Specific Control Groups
On the right hand side of the application is the main camera control area. This area is divided into logical control groups consisting of the following groups and what is offered in each group will be dictated by the camera’s capabilities.
- Controls: Capture Profiles
This group of controls allows the user to store previous capture settings and easily retrieve these settings for future imaging sessions. Each profile is tied to a specific camera and so the application will not allow a profile made for one camera camera to be applied to another camera. The control group allows for the creation of new profiles, to rename old profiles or to delete profiles that are no longer required.
- Controls: Camera
This group of controls allows the user to setup the connected camera in the mode required. The main controls in this group include changing the camera’s pixel format, resolution, transforms and debayer settings. Various other controls specific to the connected camera will also show here.
- Controls: Thermal
This group of controls allows the user to setup the camera’s thermal controls. Here you will be able to change values such as the target temperature, fan speed, cooler power and dew heater settings as well as seeing the current sensor temperature.
- Controls: Exposure
This is the main group of controls for setting the camera’s exposure and gain values. The exposure slider is scaled by a drop-down list where the user can select the range of exposures that are most appropriate to the object being image. If supported by the camera, auto exposure and auto gain controls will show here. Auto exposure has been implemented for most camera types but it has little use for Astronomical use, it is best to enter exposure values manually. There is also a frame Integration (summing) option that will show for certain types of cameras.
- Controls: Histogram
This group shows the histogram and has several configuration options available via drop-down options. The histogram shows a graphical representation of the image data being received from the camera. More information about the histogram can be found further on in this article under the Histogram section.

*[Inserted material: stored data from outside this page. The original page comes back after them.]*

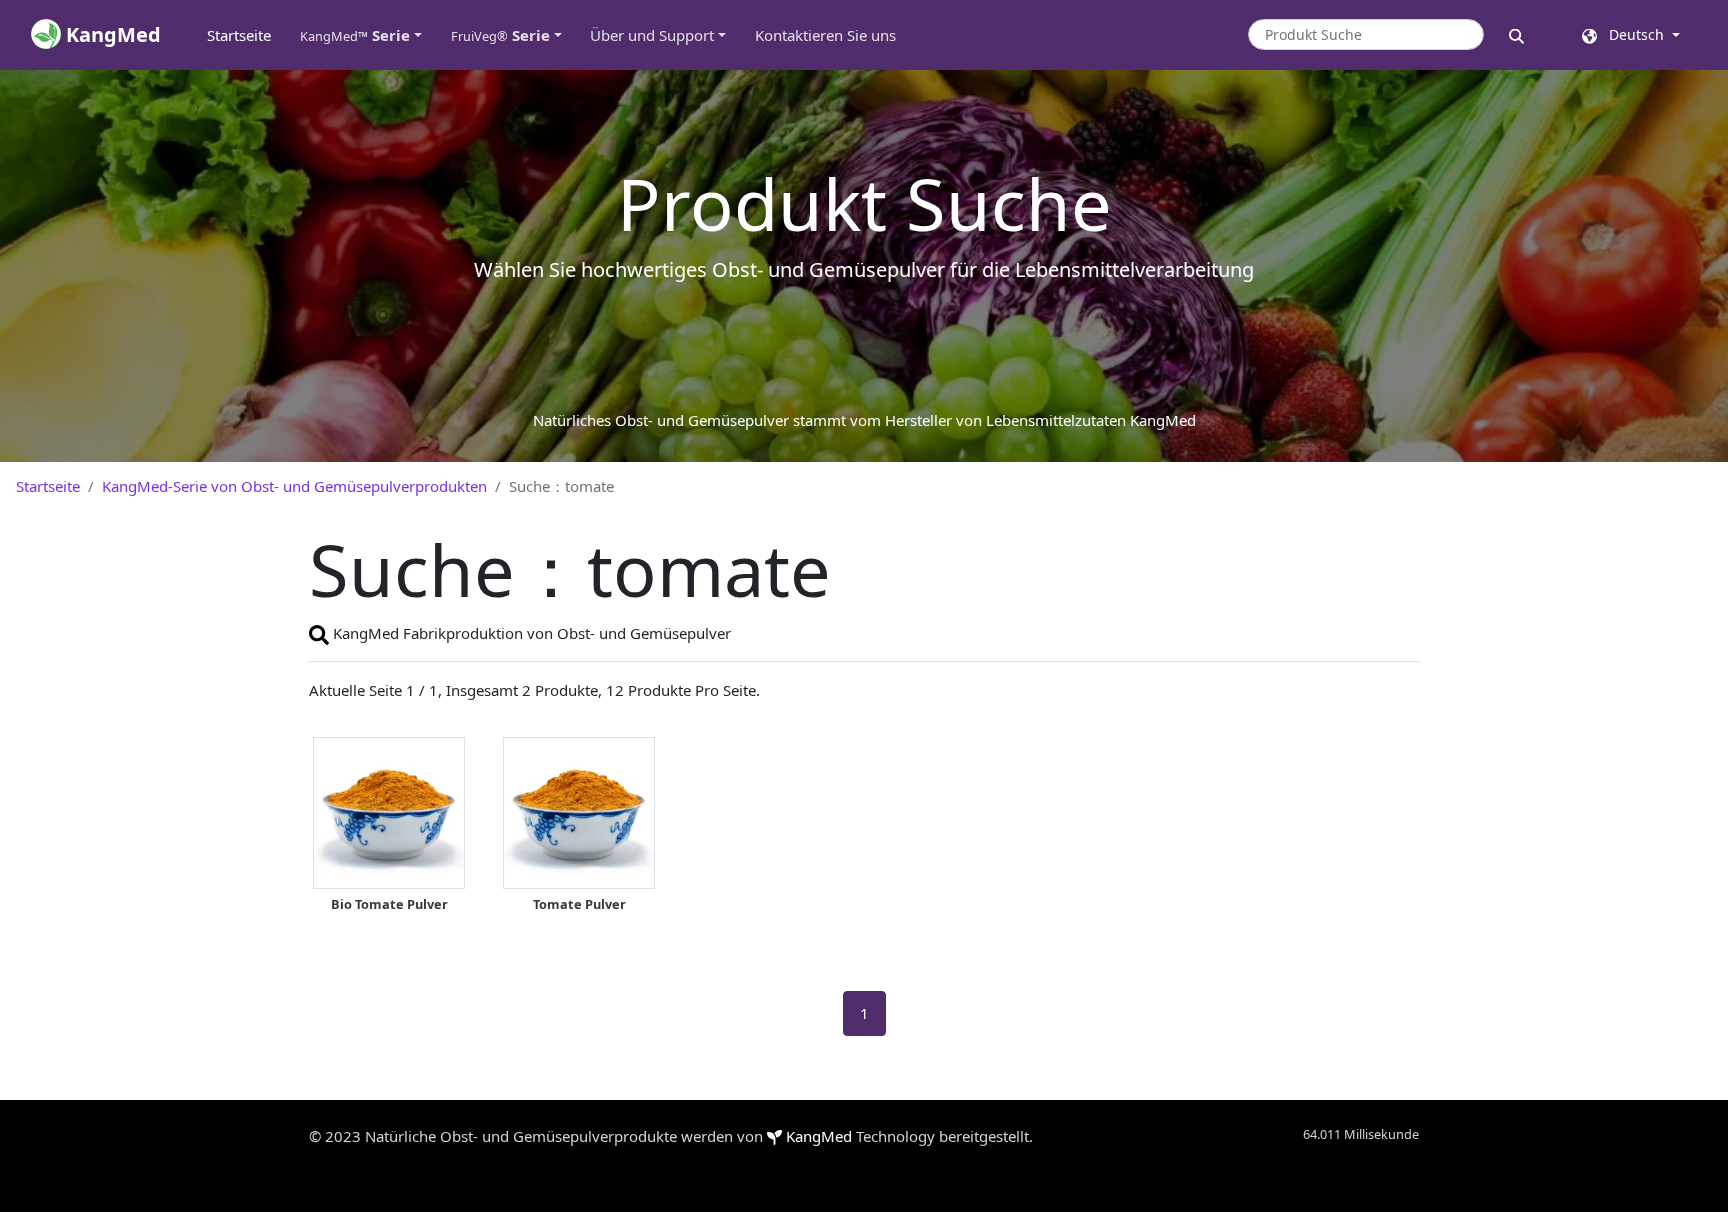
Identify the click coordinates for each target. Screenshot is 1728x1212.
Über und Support (652, 35)
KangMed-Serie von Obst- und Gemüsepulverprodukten (294, 486)
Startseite (246, 35)
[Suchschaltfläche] (1516, 34)
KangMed (819, 1136)
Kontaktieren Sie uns (825, 35)
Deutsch (1632, 34)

- Controls: Preview Controls
The preview controls are non-destructive, meaning that they will not affect the saved image data. These controls are intended to improve the appearance of the image on the preview screen by changing the Gamma, Brightness or Contrast. In addition to this, there are transform controls to help dim objects become more visible. More information about these controls can be found further on in this article under the Display Controls section.
- Controls: Main
This group shows basic camera controls for altering settings such as Gamma, Brightness, Contrast and Sharpness.
- Controls: Colour
This group of controls allows colour values to be changed. This includes things such as Hue, Saturation and colour balance functions. Depending upon the connected camera, there may be controls for auto white balance. This control group will be empty if you are using a greyscale camera.
- Controls: MISC
This final group of controls provides information about how to contact the software developer and to check for new versions as well as information about donating to the AstroDMx Capture project.
Drop-down Menus and other Controls
AstroDMx has a standard drop-down menu configuration where most of the general functionality can be found. The menus are (from the left hand side) File, Options, Calibration Frames, Markers and Guides, Filter Wheel, Metadata, panning Options and Help. Below the main drop-down options is a quick access bar which has controls for connecting a camera, invoking the main capture window, taking snapshots and controlling the preview display’s scaling as well as flipping and flopping the image stream.
There are many things that can cause an astronomical camera to go offline and stop delivering frames. Some of these problems could be loose USB cables or the incorrect use of camera controls such as USB bandwidth or speed settings.
AstroDMx Capture has a Connection Monitor, this feature is enabled by default and regularly checks to see if the connected camera is still streaming. If the software detects that the camera has gone offline, then the camera is automatically reset and reinitialised with its existing settings and continues from the point of failure. If the software is currently capturing, then the capture is paused while the camera undergoes automatic reinitialisation and then continues from the point of failure without any user intervention.
This function works for all camera types (with the exception of DSLRs and Atik 16-bit cameras) and even works if a camera is accidentally disconnected during use. The connection monitor function can be disabled during the connection routine if required and the timeouts can be changed from the main options drop-down menu.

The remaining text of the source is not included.